EXERCISE PROMPT:
Could you pull out every one of the records below and reproduce each line verbatim?

RECORDS:
_ _ _ _ _

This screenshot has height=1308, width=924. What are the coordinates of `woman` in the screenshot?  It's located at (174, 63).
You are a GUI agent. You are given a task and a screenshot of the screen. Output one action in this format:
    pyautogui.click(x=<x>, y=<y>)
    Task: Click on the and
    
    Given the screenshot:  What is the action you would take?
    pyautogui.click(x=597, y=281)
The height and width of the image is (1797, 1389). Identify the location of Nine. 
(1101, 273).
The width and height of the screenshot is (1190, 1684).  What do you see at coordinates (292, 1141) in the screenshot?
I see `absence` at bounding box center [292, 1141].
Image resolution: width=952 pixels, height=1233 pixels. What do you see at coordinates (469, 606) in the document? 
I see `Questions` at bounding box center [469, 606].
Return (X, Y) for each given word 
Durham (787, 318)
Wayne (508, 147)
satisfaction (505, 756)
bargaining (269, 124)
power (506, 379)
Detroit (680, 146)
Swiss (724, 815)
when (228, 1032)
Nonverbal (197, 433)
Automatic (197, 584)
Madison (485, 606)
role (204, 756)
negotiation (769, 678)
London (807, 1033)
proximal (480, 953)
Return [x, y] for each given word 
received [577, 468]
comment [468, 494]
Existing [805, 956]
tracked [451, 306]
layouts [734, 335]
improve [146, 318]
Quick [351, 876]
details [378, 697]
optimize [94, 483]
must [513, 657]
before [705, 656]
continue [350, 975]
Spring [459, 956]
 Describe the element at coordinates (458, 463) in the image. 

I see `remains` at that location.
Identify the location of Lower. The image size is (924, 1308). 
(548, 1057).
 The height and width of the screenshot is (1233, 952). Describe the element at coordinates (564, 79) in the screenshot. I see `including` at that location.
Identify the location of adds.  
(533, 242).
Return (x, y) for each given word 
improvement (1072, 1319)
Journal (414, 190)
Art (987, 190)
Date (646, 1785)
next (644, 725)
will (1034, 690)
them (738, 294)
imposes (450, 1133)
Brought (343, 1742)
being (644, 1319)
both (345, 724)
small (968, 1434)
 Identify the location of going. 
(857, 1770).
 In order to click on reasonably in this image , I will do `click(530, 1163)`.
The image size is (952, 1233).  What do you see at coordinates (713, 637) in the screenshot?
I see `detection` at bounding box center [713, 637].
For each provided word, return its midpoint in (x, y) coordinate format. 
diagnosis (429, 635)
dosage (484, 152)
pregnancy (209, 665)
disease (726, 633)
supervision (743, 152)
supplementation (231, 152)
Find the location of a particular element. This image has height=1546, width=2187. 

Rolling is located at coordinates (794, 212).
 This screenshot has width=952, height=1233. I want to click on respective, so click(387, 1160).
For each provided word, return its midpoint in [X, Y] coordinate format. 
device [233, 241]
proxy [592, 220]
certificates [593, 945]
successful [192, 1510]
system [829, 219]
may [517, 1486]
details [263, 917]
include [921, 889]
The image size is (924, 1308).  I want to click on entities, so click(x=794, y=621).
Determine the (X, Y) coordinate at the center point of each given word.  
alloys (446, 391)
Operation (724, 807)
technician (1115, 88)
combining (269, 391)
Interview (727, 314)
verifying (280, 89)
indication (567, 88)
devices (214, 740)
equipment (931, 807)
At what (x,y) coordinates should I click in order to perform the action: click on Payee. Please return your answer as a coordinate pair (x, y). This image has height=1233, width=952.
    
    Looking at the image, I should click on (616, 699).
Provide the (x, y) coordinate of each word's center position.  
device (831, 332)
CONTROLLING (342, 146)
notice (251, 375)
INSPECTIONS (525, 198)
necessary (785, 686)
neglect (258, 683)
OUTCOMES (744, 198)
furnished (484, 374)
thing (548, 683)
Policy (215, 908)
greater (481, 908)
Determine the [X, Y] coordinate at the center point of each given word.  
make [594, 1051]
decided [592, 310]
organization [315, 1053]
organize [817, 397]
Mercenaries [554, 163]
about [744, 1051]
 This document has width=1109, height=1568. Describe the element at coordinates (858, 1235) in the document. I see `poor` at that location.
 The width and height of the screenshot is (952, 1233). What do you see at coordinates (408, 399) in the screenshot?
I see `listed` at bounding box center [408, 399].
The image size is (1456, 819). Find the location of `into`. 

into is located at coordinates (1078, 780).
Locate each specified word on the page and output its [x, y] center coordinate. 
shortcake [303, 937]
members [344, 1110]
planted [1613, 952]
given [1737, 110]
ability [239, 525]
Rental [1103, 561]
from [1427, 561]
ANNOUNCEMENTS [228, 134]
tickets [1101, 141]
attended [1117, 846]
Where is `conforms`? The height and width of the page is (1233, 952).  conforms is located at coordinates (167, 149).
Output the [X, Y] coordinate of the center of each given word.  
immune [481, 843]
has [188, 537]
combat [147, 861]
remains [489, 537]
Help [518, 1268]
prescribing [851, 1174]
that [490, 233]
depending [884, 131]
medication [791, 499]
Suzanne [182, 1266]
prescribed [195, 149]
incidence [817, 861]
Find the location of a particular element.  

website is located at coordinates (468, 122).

_ _ _ _ _

ANSWER TO THE PROBLEM:
This screenshot has height=1308, width=924. What are the coordinates of `woman` in the screenshot?  It's located at (174, 63).
You are a GUI agent. You are given a task and a screenshot of the screen. Output one action in this format:
    pyautogui.click(x=<x>, y=<y>)
    Task: Click on the and
    
    Given the screenshot:  What is the action you would take?
    pyautogui.click(x=597, y=281)
The height and width of the image is (1797, 1389). Identify the location of Nine. 
(1101, 273).
The width and height of the screenshot is (1190, 1684).  What do you see at coordinates (292, 1141) in the screenshot?
I see `absence` at bounding box center [292, 1141].
Image resolution: width=952 pixels, height=1233 pixels. What do you see at coordinates (469, 606) in the document? 
I see `Questions` at bounding box center [469, 606].
Return (X, Y) for each given word 
Durham (787, 318)
Wayne (508, 147)
satisfaction (505, 756)
bargaining (269, 124)
power (506, 379)
Detroit (680, 146)
Swiss (724, 815)
when (228, 1032)
Nonverbal (197, 433)
Automatic (197, 584)
Madison (485, 606)
role (204, 756)
negotiation (769, 678)
London (807, 1033)
proximal (480, 953)
Return [x, y] for each given word 
received [577, 468]
comment [468, 494]
Existing [805, 956]
tracked [451, 306]
layouts [734, 335]
improve [146, 318]
Quick [351, 876]
details [378, 697]
optimize [94, 483]
must [513, 657]
before [705, 656]
continue [350, 975]
Spring [459, 956]
 Describe the element at coordinates (458, 463) in the image. 

I see `remains` at that location.
Identify the location of Lower. The image size is (924, 1308). 
(548, 1057).
 The height and width of the screenshot is (1233, 952). Describe the element at coordinates (564, 79) in the screenshot. I see `including` at that location.
Identify the location of adds.  
(533, 242).
Return (x, y) for each given word 
improvement (1072, 1319)
Journal (414, 190)
Art (987, 190)
Date (646, 1785)
next (644, 725)
will (1034, 690)
them (738, 294)
imposes (450, 1133)
Brought (343, 1742)
being (644, 1319)
both (345, 724)
small (968, 1434)
 Identify the location of going. 
(857, 1770).
 In order to click on reasonably in this image , I will do `click(530, 1163)`.
The image size is (952, 1233).  What do you see at coordinates (713, 637) in the screenshot?
I see `detection` at bounding box center [713, 637].
For each provided word, return its midpoint in (x, y) coordinate format. 
diagnosis (429, 635)
dosage (484, 152)
pregnancy (209, 665)
disease (726, 633)
supervision (743, 152)
supplementation (231, 152)
Find the location of a particular element. This image has height=1546, width=2187. 

Rolling is located at coordinates (794, 212).
 This screenshot has width=952, height=1233. I want to click on respective, so click(387, 1160).
For each provided word, return its midpoint in [X, Y] coordinate format. 
device [233, 241]
proxy [592, 220]
certificates [593, 945]
successful [192, 1510]
system [829, 219]
may [517, 1486]
details [263, 917]
include [921, 889]
The image size is (924, 1308).  I want to click on entities, so click(x=794, y=621).
Determine the (X, Y) coordinate at the center point of each given word.  
alloys (446, 391)
Operation (724, 807)
technician (1115, 88)
combining (269, 391)
Interview (727, 314)
verifying (280, 89)
indication (567, 88)
devices (214, 740)
equipment (931, 807)
At what (x,y) coordinates should I click in order to perform the action: click on Payee. Please return your answer as a coordinate pair (x, y). This image has height=1233, width=952.
    
    Looking at the image, I should click on (616, 699).
Provide the (x, y) coordinate of each word's center position.  
device (831, 332)
CONTROLLING (342, 146)
notice (251, 375)
INSPECTIONS (525, 198)
necessary (785, 686)
neglect (258, 683)
OUTCOMES (744, 198)
furnished (484, 374)
thing (548, 683)
Policy (215, 908)
greater (481, 908)
Determine the [X, Y] coordinate at the center point of each given word.  
make [594, 1051]
decided [592, 310]
organization [315, 1053]
organize [817, 397]
Mercenaries [554, 163]
about [744, 1051]
 This document has width=1109, height=1568. Describe the element at coordinates (858, 1235) in the document. I see `poor` at that location.
 The width and height of the screenshot is (952, 1233). What do you see at coordinates (408, 399) in the screenshot?
I see `listed` at bounding box center [408, 399].
The image size is (1456, 819). Find the location of `into`. 

into is located at coordinates (1078, 780).
Locate each specified word on the page and output its [x, y] center coordinate. 
shortcake [303, 937]
members [344, 1110]
planted [1613, 952]
given [1737, 110]
ability [239, 525]
Rental [1103, 561]
from [1427, 561]
ANNOUNCEMENTS [228, 134]
tickets [1101, 141]
attended [1117, 846]
Where is `conforms`? The height and width of the page is (1233, 952).  conforms is located at coordinates (167, 149).
Output the [X, Y] coordinate of the center of each given word.  
immune [481, 843]
has [188, 537]
combat [147, 861]
remains [489, 537]
Help [518, 1268]
prescribing [851, 1174]
that [490, 233]
depending [884, 131]
medication [791, 499]
Suzanne [182, 1266]
prescribed [195, 149]
incidence [817, 861]
Find the location of a particular element.  

website is located at coordinates (468, 122).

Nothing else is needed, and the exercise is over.